Dimension reduction of noisy interacting systems
Niccol\`o Zagli, Grigorios A. Pavliotis, Valerio Lucarini, Alexander, Alecio

TL;DR
This paper introduces a systematic method for reducing the complexity of noisy interacting systems, accurately capturing phase transitions and dynamic responses, thus aiding the analysis of critical phenomena without prior knowledge of order parameters.
Contribution
The authors develop a cumulant-based dimension reduction technique that accurately reproduces stationary and dynamic properties of high-dimensional stochastic systems, including phase transitions.
Findings
Accurately reproduces the stationary phase diagram.
Captures the correct response to external perturbations.
Identifies critical signatures via susceptibility divergence.
Abstract
We consider a class of models describing an ensemble of identical interacting agents subject to multiplicative noise.

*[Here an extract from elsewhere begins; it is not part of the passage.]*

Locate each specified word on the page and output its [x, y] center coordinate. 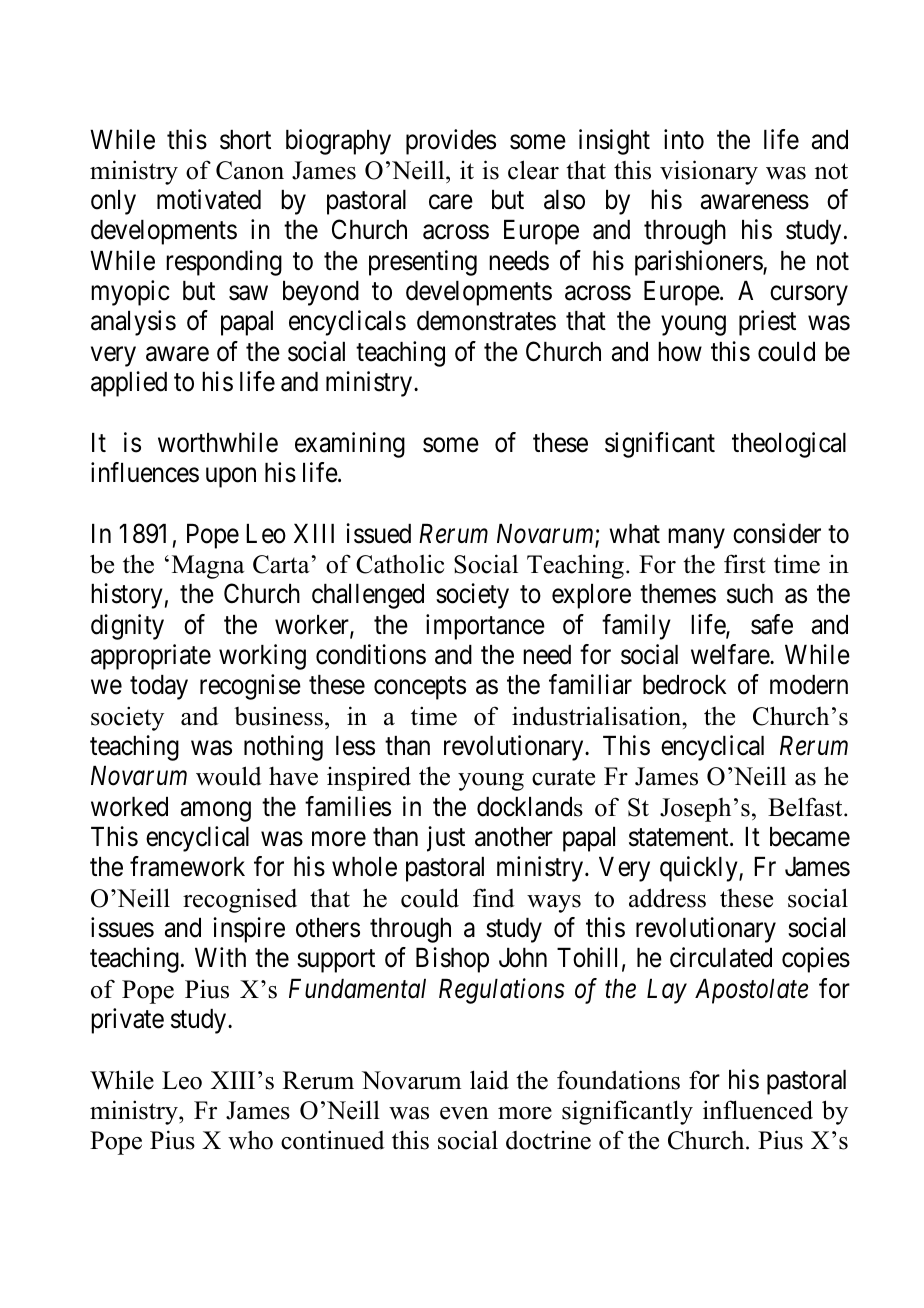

In the thermodynamic limit, these systems exhibit continuous and discontinuous phase transitions in a, generally, nonequilibrium setting. We provide a systematic dimension reduction methodology for constructing low dimensional, reduced-order dynamics based on the cumulants of the probability distribution of the infinite system. We show that the low dimensional dynamics returns the correct diagnostic properties since it produces a quantitatively accurate representation of the stationary phase diagram of the system that we compare with exact analytical results and numerical simulations. Moreover, we prove that the reduced order dynamics yields also the prognostic, i.e., time dependent properties, as it provides the correct response of the system to external perturbations.…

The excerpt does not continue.